> SECCIÓN DEL DOCUMENTO
________________

«Quien pudiera tener madre, aunque fuera de una silva (silveira, zarzamora); y aunque la silva picara, siempre fuera madre mía.» Este era uno de los dichos que doña Carmen me estampaba siempre en su gallego, y que yo no terminaba de comprender, o no quería, durante mi «edad de la bobera». De pronto, poco tiempo después, sí, lo comprendí cabalmente, pero claro, ya era tarde. Solo me quedaba el recuerdo permanente y la «conversación», a la distancia ¿en el tiempo y en el espacio?… no lo sé, tampoco importa mucho.
Precisamente hace unos días, había recibido un correo en el que una amiga que reside en Buenos Aires me comentaba que la mamá de Carlos, su esposo, había cumplido 101 años y estaba lúcida y autoválida… «¡qué alegría… y qué afortunado don Carlos!» También, casualmente había tenido «una de esas conversaciones» con doña Carmen, referente a uno de mis proyectos en trámite… Probablemente me habría respondido: «¡Ai, meu filliño, ti estás toliño!», como me decía casi siempre cuando durante las largas tertulias nocturnas que solíamos mantener en aquellos tiempos, en nuestra pequeña casita del barrio de La Unión, le hablaba de mis emprendimientos e ilusiones. Más tarde, navegando por «facebook», vi una nota de mi amiga Ximena Armand-Ugón, que incluía una fotografía de su madre, fallecida muy joven, ya hace treinta años. Me llamó mucho la atención, creo que esa nota llegó a mis sentidos en el momento justo, y entonces me brotó esa expresión… «¿Cuánto vale una madre?» y simplemente con eso le respondí, pero me quedé muy pensativo.

________________

> DATOS DE ENTRADA

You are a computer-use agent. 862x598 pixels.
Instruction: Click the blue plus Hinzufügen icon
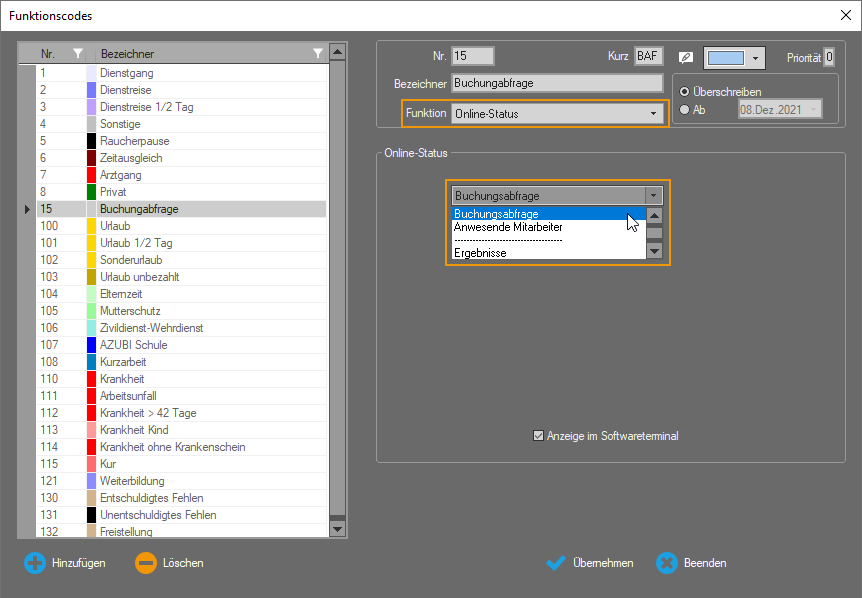(x=35, y=563)

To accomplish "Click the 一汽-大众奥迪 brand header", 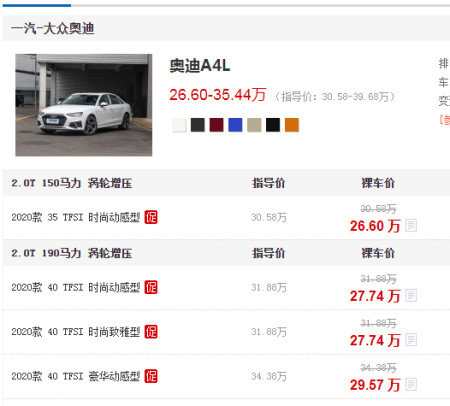I will 52,28.
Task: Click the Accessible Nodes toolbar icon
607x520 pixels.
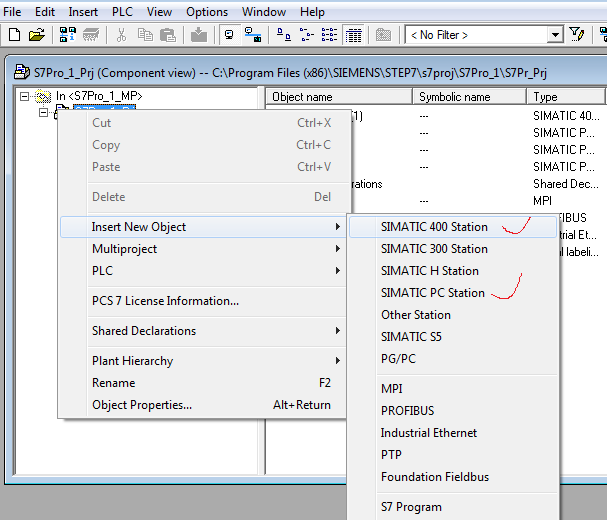Action: 68,35
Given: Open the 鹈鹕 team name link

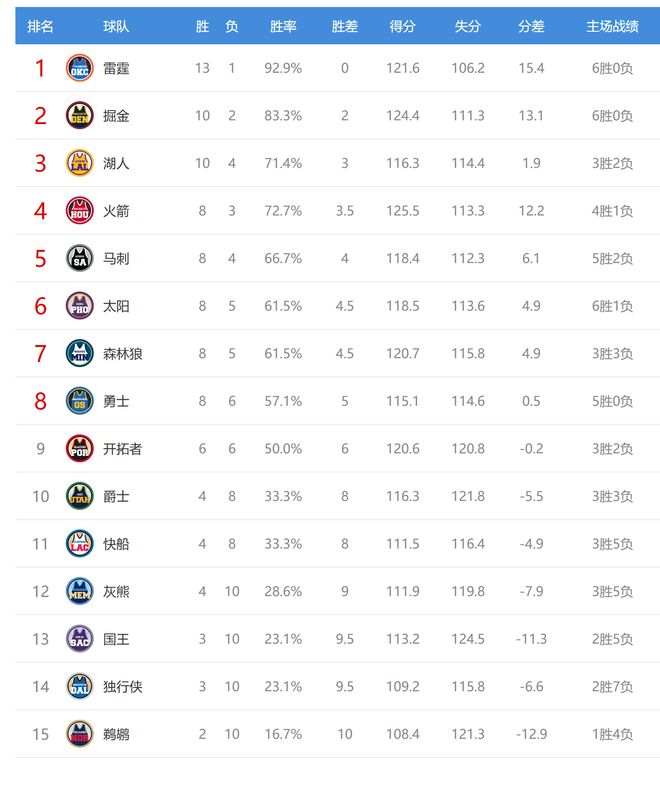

________________

> OBJETIVO DEL EJERCICIO
Redacte la continuación del texto sobre doña Carmen y el valor de una madre a partir de su última frase. Los registros no guardan relación alguna con este ejercicio.

> SU RESPUESTA
Minutos después reaccioné y le escribí otra nota más amplia y por fin hoy otra más breve, a la que me respondió: «Mi mamá murió con 32 años de edad, pero era viuda desde los 22. Mi padre murió con tan solo 24 años, y nuestras edades, en ese entonces, eran de 6 mi hermano, 4 yo y mi hermanita 12 días. Mi mamá tuvo que ‘apechugar’ con nosotros tres. Ya había tenido que ‘arremeter’ contra la vida, cuando con 15 años quedó embarazada, todos los adultos estaban en contra y avergonzados, pero mis padres siguieron adelante contra viento y marea. Mi padre continuó estudiando y para demostrar que podía, hasta hizo dos años en uno, para adelantar. Cuando murió, llevaba siete meses de recibido de Ingeniero Agrónomo. Mis padres, mis abuelos maternos y mi abuela María… ¡juro que son lo MÁS! De ellos aprendí, y de ahí mi carácter ‘guerrero’.»
Días después de fallecer su padre, Luis Enrique, descendiente de emigrantes valdenses, en un accidente de automóvil en la ruta 1, el «culpable» del accidente se presentó a la viuda, María Cristina, descendiente de vascos, para reclamarle por gastos ocasionados por traslado al hospital, etc. etc. Ella juntó coraje y a sus tres hijos, los abrazó y le dijo al culpable: «esto es lo que usted me dejó».
Hoy tenía pensado comentar acerca de la madre de los protagonistas de «Cuatro historias de emigrantes» y algunos otros, pero prefiero dar por finalizada la nota en este punto.